A Bloomberg story found that Meta has cut roughly 8,000 employees — about 10 per cent of its workforce — while redirecting 7,000 others into newly formed AI teams. Software engineers and machine learning specialists make up the group moving up the new AI hierarchy, while traditional product management, marketing, and mid-tier engineering roles account for most of the departing positions.


The pattern fits what analysts are calling a K-shaped company — a term borrowed from economics. The original concept of a "K-shaped economy" emerged during the COVID‑19 pandemic to describe a diverging recovery, where some segments of society rebounded quickly while others lagged. Picture the letter K: one line slopes upward, the other slopes downward. After a structural shift, different groups move in opposite directions — one side experiences growth and compounding advantage, while the other faces stagnation and long-term erosion. Applied inside a single company, the same logic holds. Those on the upper leg of the K are the AI elite, ascending and expanding their pay and prestige. Those on the lower leg are treated as disposable — their futures more uncertain, their power waning.

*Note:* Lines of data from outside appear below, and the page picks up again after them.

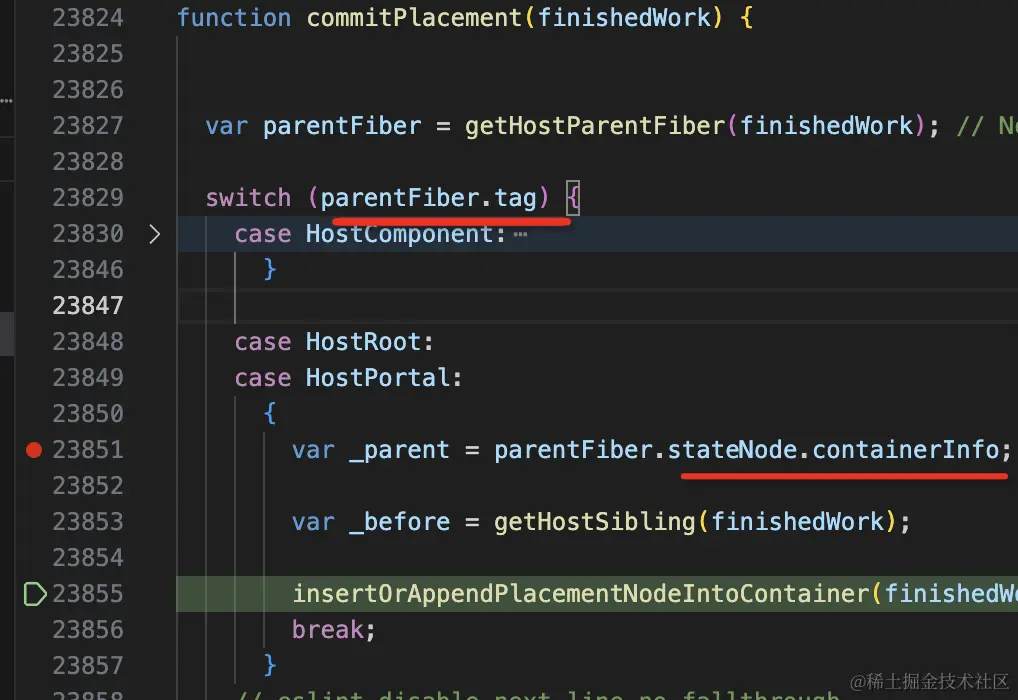
Task: Place the cursor on the getHostParentFiber call
Action: [594, 125]
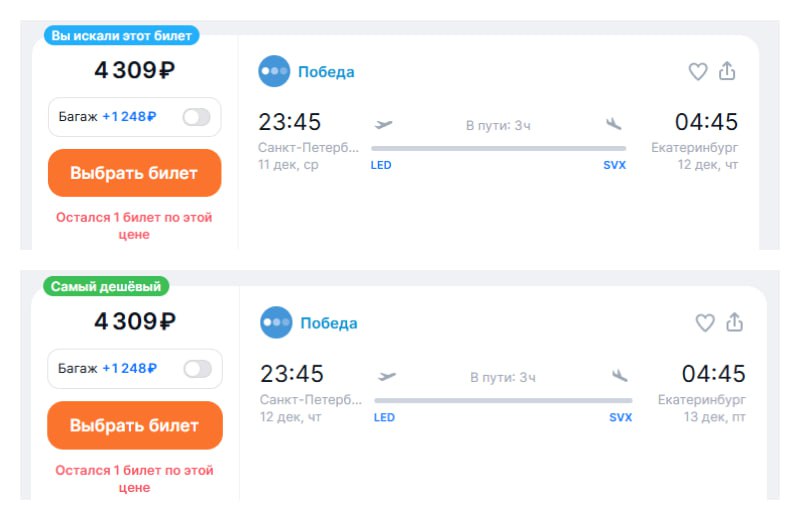Image resolution: width=800 pixels, height=520 pixels.
Task: Click Pobeda airline logo on first ticket
Action: pyautogui.click(x=274, y=72)
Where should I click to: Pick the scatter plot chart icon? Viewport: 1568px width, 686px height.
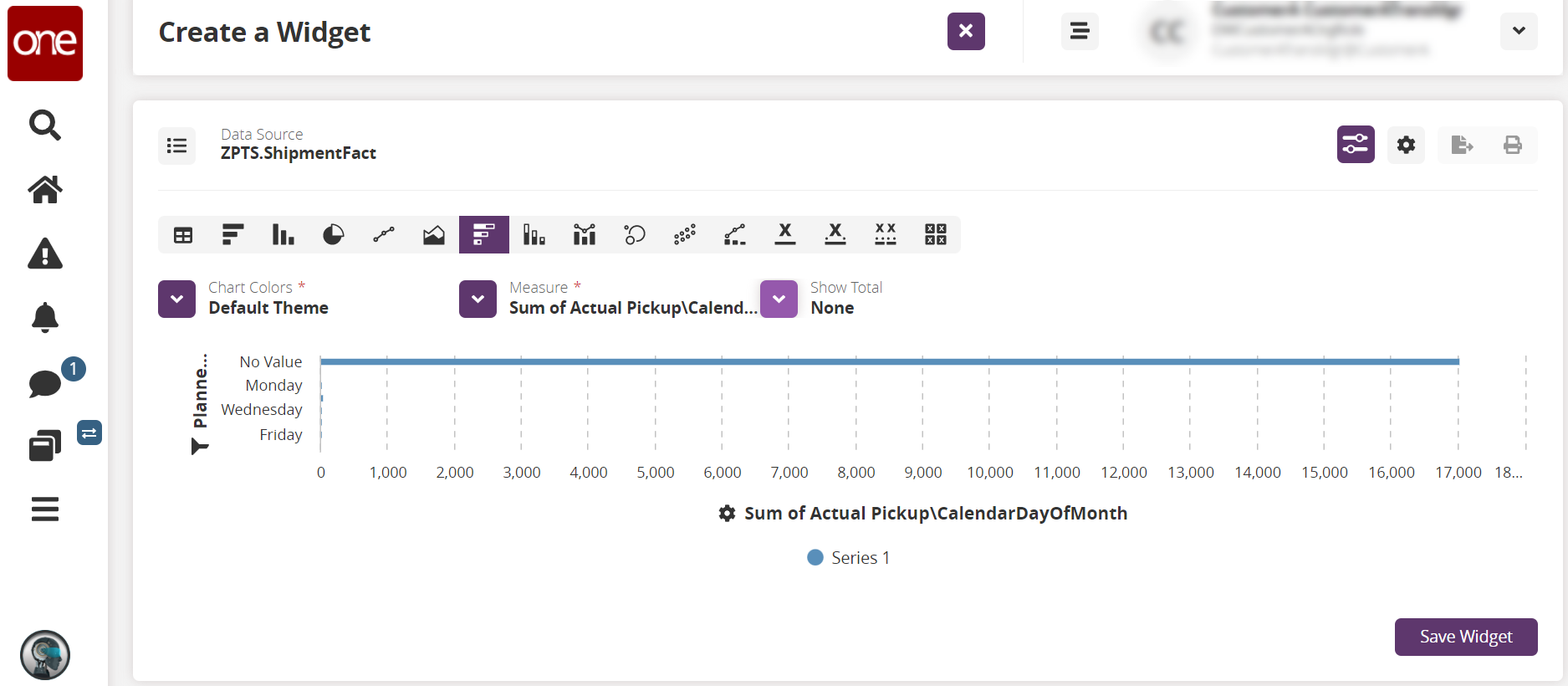coord(685,235)
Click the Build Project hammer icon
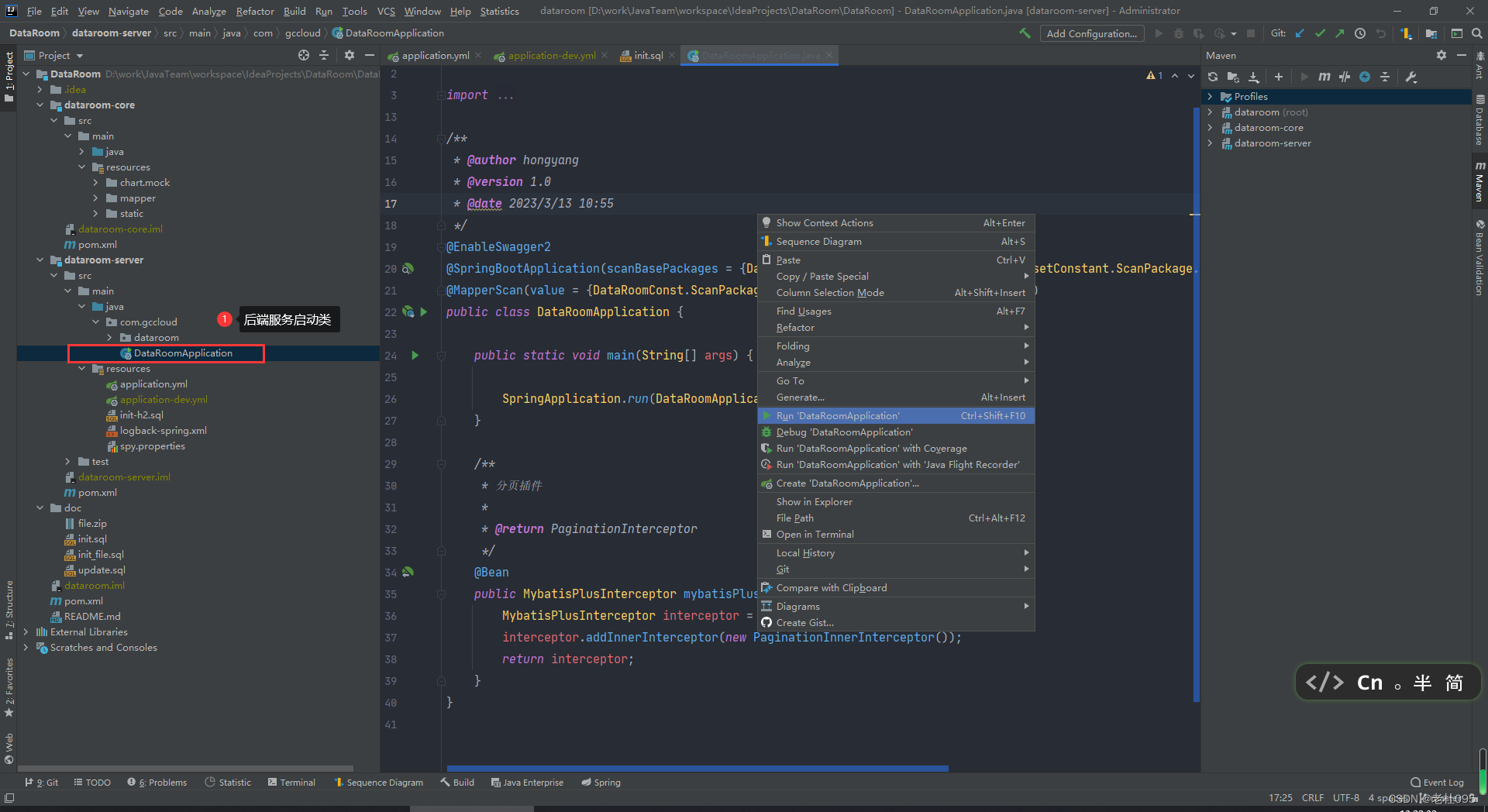 [1025, 33]
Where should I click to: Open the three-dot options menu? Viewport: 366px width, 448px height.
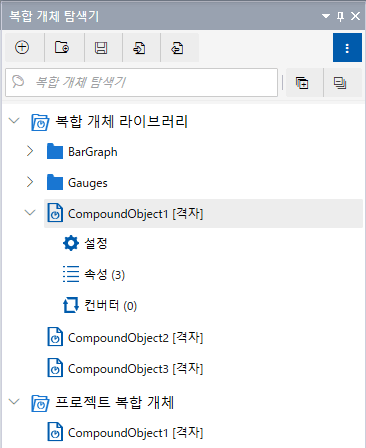[x=347, y=48]
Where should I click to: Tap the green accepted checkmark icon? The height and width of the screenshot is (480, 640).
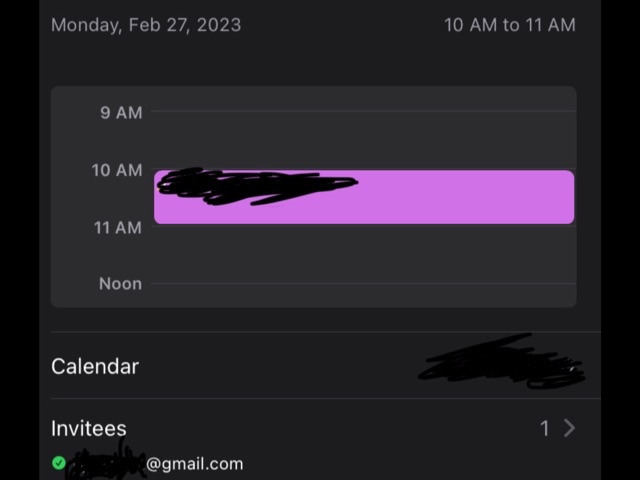tap(58, 463)
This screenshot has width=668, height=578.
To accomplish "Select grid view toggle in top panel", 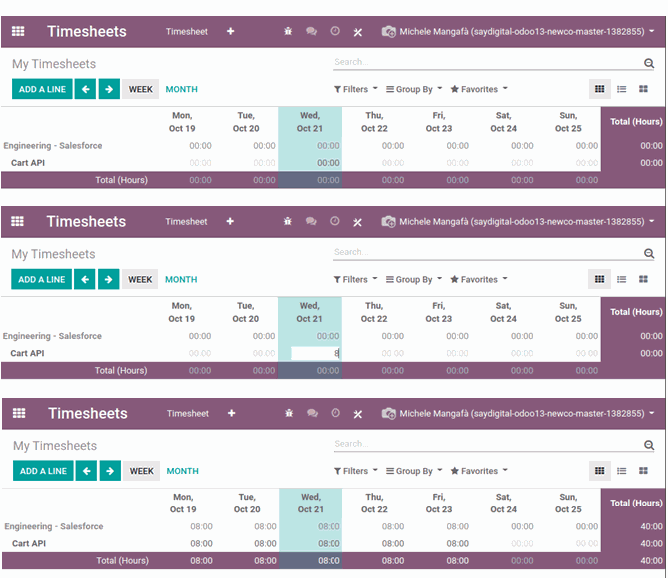I will click(599, 89).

Inside Meta, the gap is hard to miss. Top AI executives and researchers are courted with nine-figure compensation packages, and some have reportedly been offered $500,000 in additional equity simply to stay, even as mass layoffs loomed over much of the company. Meanwhile, some non-AI staff have seen budgets slashed even as Meta's profits grow. Workers' keystrokes and mouse clicks have been tracked to train the company's AI agents.


Executives have called the rollout of the company's new AI organisation "atrocious" and acknowledged the workplace has become "brutal." Meta employees are signing petitions, openly criticising management and, in the UK, even attempting to form a union.


For working professionals, the salary data spells out which skills now command the most. AI engineer salaries jumped to an average of $206,000 in 2025, a $50,000 increase from the previous year, and specialised roles in areas like deep learning, LLM fine-tuning, and MLOps are commanding premiums of 30 to 50 per cent above generalist engineering salaries. Large language model expertise leads demand, with nearly 57,000 active job listings and average annual pay approaching $199,000. LLM fine-tuning — a more specialised subset — pays even more, averaging $208,000 per year.


Meta's workforce split is not just a morale story — it is a structural preview of what companies become when AI infrastructure is the only function that justifies permanent headcount. As one Bloomberg columnist warned: "In a K-shaped economy, distrust, fear and cynicism festers among those at the bottom. The same goes for a K-shaped company."